===== Records shown

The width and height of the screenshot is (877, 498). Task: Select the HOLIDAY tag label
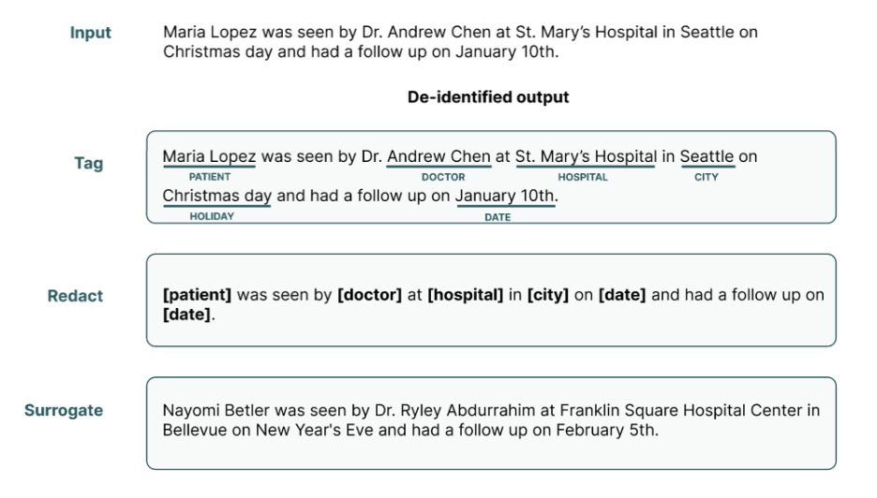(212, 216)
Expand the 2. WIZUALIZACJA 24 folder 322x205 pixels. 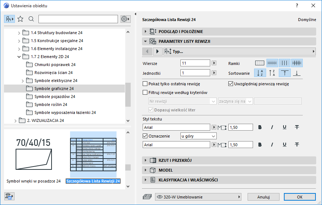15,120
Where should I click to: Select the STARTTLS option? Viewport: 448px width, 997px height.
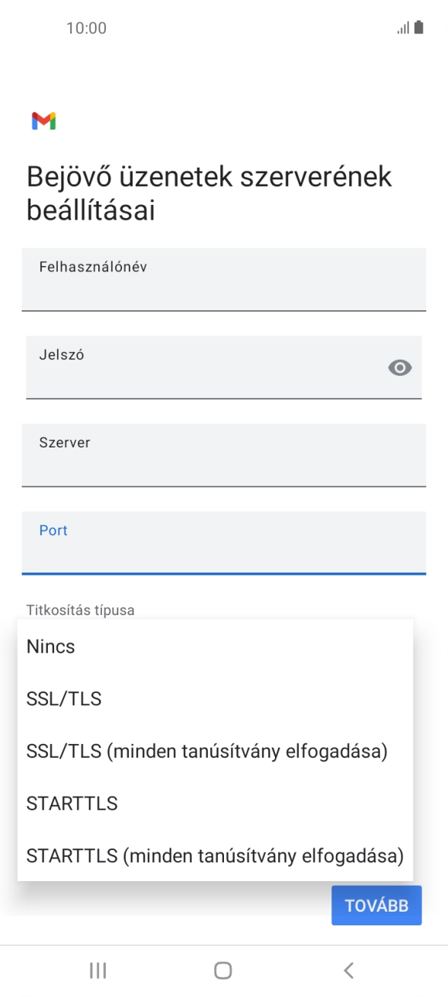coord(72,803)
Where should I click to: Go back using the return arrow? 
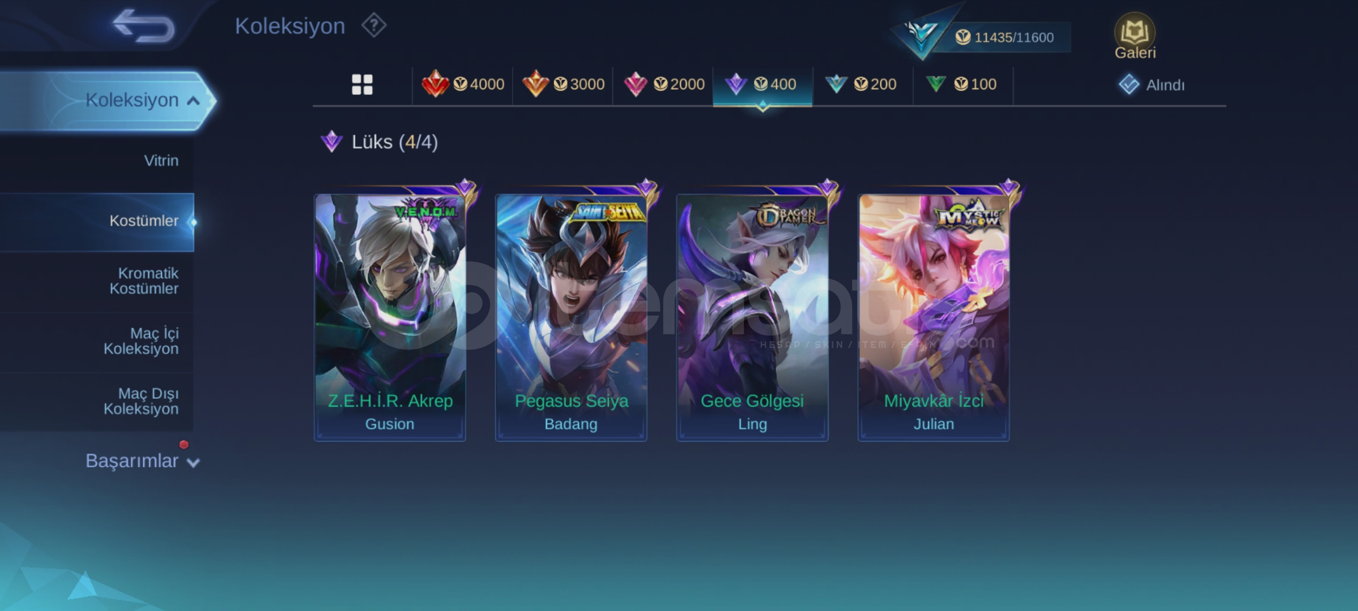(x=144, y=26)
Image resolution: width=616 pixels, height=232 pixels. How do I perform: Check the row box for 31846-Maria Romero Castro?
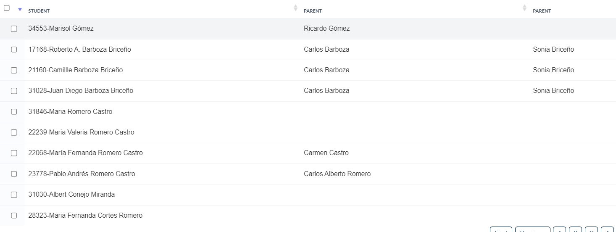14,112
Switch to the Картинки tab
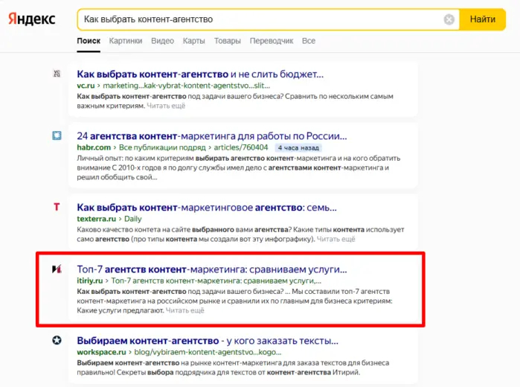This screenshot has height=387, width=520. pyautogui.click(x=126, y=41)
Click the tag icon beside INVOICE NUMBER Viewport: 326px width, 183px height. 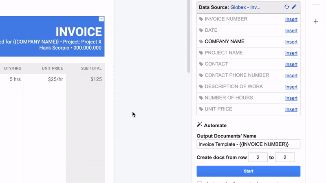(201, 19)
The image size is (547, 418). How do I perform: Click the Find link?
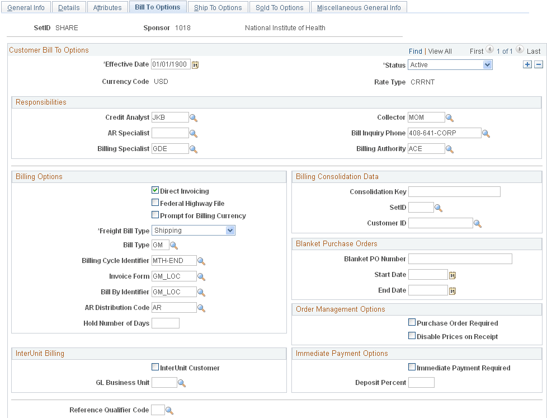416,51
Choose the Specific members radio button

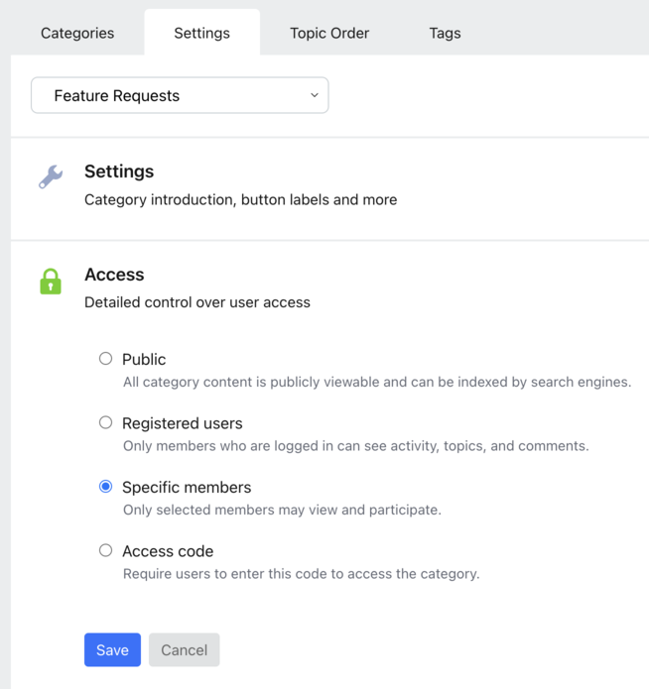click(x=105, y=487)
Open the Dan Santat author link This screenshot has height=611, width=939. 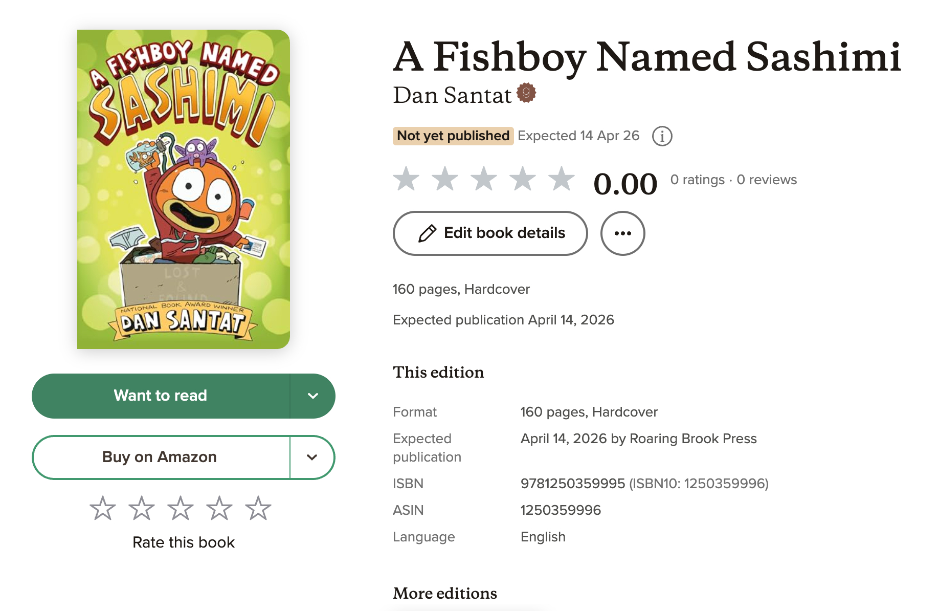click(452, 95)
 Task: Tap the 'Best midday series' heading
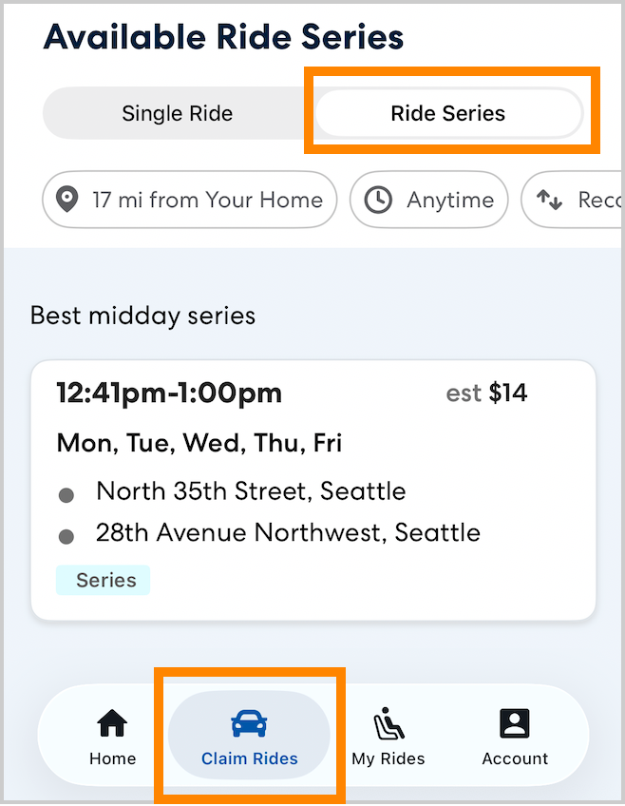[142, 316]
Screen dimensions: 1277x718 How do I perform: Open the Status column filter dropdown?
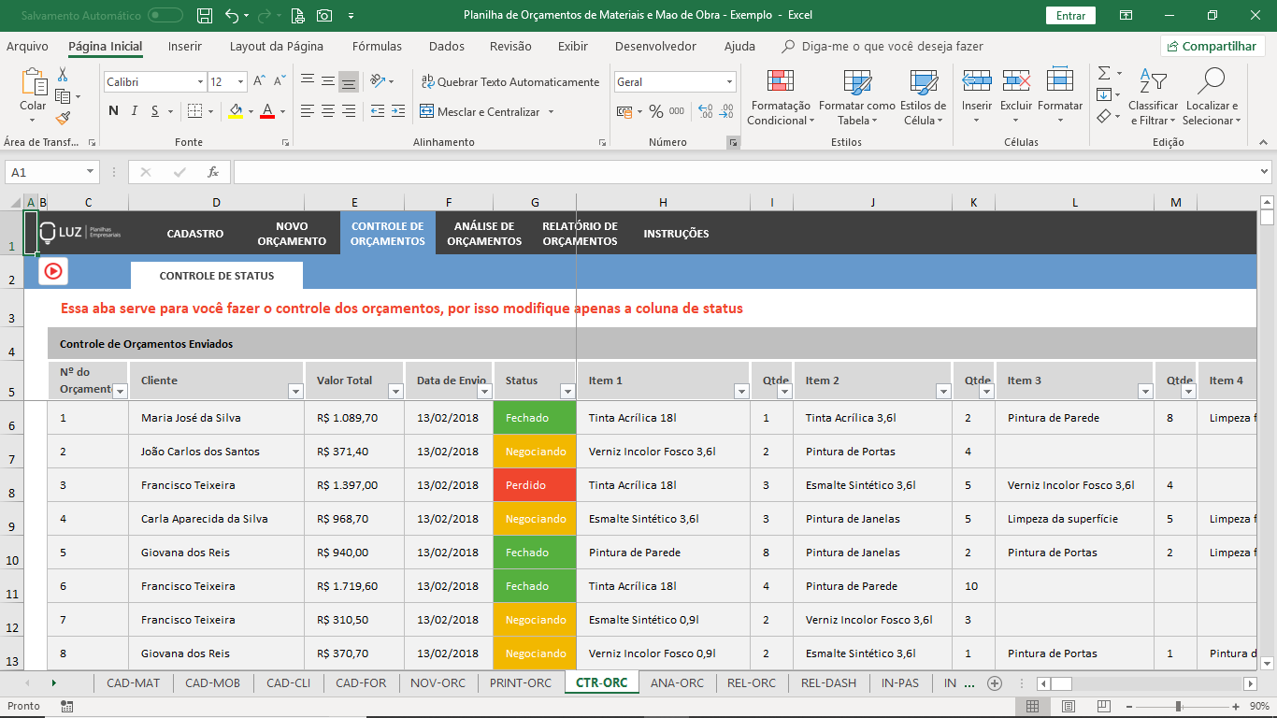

==========

■ **Exercise objective**:
Pictures are to be omitted. The lines from the line holding "Task: Tap the 'Best midday series' heading" through the closing line of the data above are to be set down exactly, and nothing more.

■ **Written answer**:
 Task: Tap the 'Best midday series' heading
[142, 316]
Screen dimensions: 1277x718 How do I perform: Open the Status column filter dropdown?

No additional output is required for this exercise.